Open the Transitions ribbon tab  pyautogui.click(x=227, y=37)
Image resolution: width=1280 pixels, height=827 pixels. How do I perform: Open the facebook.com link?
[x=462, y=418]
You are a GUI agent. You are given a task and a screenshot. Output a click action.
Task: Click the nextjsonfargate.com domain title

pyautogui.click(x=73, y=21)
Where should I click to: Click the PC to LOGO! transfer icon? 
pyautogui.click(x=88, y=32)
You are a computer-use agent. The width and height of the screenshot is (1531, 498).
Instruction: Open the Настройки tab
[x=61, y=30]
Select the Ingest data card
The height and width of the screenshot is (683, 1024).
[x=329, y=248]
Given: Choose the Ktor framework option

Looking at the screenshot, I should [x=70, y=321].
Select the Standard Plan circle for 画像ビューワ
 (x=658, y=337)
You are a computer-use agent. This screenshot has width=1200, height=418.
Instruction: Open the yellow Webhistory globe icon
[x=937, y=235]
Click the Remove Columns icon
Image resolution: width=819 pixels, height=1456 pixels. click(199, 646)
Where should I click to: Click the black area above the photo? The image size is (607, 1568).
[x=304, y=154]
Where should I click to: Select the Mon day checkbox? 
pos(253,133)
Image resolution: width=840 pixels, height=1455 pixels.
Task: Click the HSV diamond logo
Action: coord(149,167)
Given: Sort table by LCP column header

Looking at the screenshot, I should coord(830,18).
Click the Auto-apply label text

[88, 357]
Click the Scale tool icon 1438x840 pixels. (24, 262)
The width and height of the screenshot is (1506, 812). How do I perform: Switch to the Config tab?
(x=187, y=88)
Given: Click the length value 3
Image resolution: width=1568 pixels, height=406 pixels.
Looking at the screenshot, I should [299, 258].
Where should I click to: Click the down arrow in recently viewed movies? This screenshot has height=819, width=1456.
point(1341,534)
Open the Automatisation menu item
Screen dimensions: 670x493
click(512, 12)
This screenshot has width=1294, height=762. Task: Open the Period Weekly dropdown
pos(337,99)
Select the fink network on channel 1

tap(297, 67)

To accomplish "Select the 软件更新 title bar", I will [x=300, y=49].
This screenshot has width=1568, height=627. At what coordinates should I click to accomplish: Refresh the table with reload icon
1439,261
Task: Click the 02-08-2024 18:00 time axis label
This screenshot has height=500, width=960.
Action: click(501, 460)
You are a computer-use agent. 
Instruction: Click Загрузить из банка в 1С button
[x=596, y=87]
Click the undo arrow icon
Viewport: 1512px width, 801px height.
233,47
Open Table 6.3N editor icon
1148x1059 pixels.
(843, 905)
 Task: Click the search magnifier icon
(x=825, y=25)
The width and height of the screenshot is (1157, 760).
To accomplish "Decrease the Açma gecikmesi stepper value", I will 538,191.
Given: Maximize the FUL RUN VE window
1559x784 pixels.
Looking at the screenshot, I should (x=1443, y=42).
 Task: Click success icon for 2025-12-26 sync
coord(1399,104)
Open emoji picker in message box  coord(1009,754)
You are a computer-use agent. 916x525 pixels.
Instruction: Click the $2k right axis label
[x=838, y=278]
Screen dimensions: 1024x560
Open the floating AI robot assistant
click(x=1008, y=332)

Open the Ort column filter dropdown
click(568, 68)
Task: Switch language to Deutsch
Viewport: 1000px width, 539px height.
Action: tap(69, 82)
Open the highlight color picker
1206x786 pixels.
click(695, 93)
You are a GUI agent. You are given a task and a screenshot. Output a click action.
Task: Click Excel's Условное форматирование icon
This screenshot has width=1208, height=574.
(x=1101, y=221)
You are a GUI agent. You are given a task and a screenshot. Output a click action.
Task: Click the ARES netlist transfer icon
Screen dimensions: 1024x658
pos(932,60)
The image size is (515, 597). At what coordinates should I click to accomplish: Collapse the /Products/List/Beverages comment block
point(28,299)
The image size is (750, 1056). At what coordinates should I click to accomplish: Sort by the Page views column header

Objective: Reproduce the stretch of the data above, from the line containing "You are a computer-use agent. The" through the line containing "[x=937, y=235]", with both of those lines included and every line kept character for character.

Full response:
You are a computer-use agent. The width and height of the screenshot is (1531, 498).
Instruction: Open the Настройки tab
[x=61, y=30]
Select the Ingest data card
The height and width of the screenshot is (683, 1024).
[x=329, y=248]
Given: Choose the Ktor framework option

Looking at the screenshot, I should [x=70, y=321].
Select the Standard Plan circle for 画像ビューワ
 (x=658, y=337)
You are a computer-use agent. This screenshot has width=1200, height=418.
Instruction: Open the yellow Webhistory globe icon
[x=937, y=235]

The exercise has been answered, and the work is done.